En entrevista previa al foro Análisis de la Alerta de Género en Guerrero,  la presidenta del Observatorio de Violencia de Género de Guerrero Hannah Arendt,  manifestó que sí hay  feminicidios vinculados con la delincuencia organizada y que estos se deben a que las víctimas eran comerciantes establecidas o informales y “por no pagar la cuota son secuestradas y asesinadas”; porque son o fueron parejas de policías ministeriales;  o porque trabajaban en instituciones de seguridad en las que fueron “atacadas con granadas”, y aseguró que es por ello que se deben hacer investigaciones para que el crimen no quede en la impunidad y se castigue a los responsables.

Ojeda Rivera exhortó a las autoridades a “que pongan en práctica sus sistemas de igualdad y pongan a funcionar los sistemas de seguridad”.

La activista informó que organizaciones feministas y sociales ya están trabajando en exigir al gobierno que se emita la alerta de género,  pero que “es una solicitud que tiene un procedimiento largo que tiene muchos candados con los que tienen que lidiar para que se inicie en la entidad”.

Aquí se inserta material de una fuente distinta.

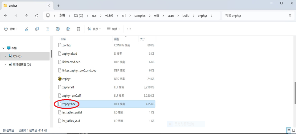Image resolution: width=296 pixels, height=134 pixels.
Task: Open the 排序 (Sort) dropdown menu
Action: [94, 29]
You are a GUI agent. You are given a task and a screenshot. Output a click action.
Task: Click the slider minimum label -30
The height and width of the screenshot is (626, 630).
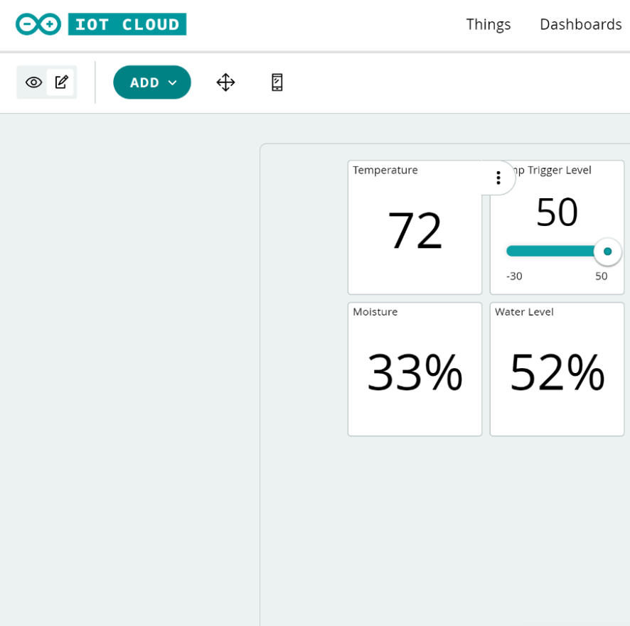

De igual modo dijo que la impunidad es “altísima” y que existe una “ruptura en el estado de derecho” porque “nadie se siente seguro en el estado” debido a que no se castiga a los culpables.

Rosa Icela Ojeda agregó que la violencia contra las mujeres ha crecido y se ha extendido,  ya que no sólo ocurre de manera intrafamiliar sino que las agresiones de la delincuencia organizada van en aumento.

En cuanto a cifras, afirmó que es preocupante cómo en los últimos 10 años existe un registro de muertes dolosas de mujeres mayor a los mil 300 casos, cuando del año 1994 al 2004 sólo se registraron 318 homicidios.

Explicó que el aumento de feminicidios comenzó a presentarse  a partir de 2005, ya que en este año se reportaron 120 casos mientras que un año antes, en 2004, sólo se registraron 55.

Por último apuntó que no sólo se incrementó el número de muertes dolosas sino también “las cualidades en que son asesinadas y las formas de violencia en que son asesinadas y después de haber sido asesinadas”.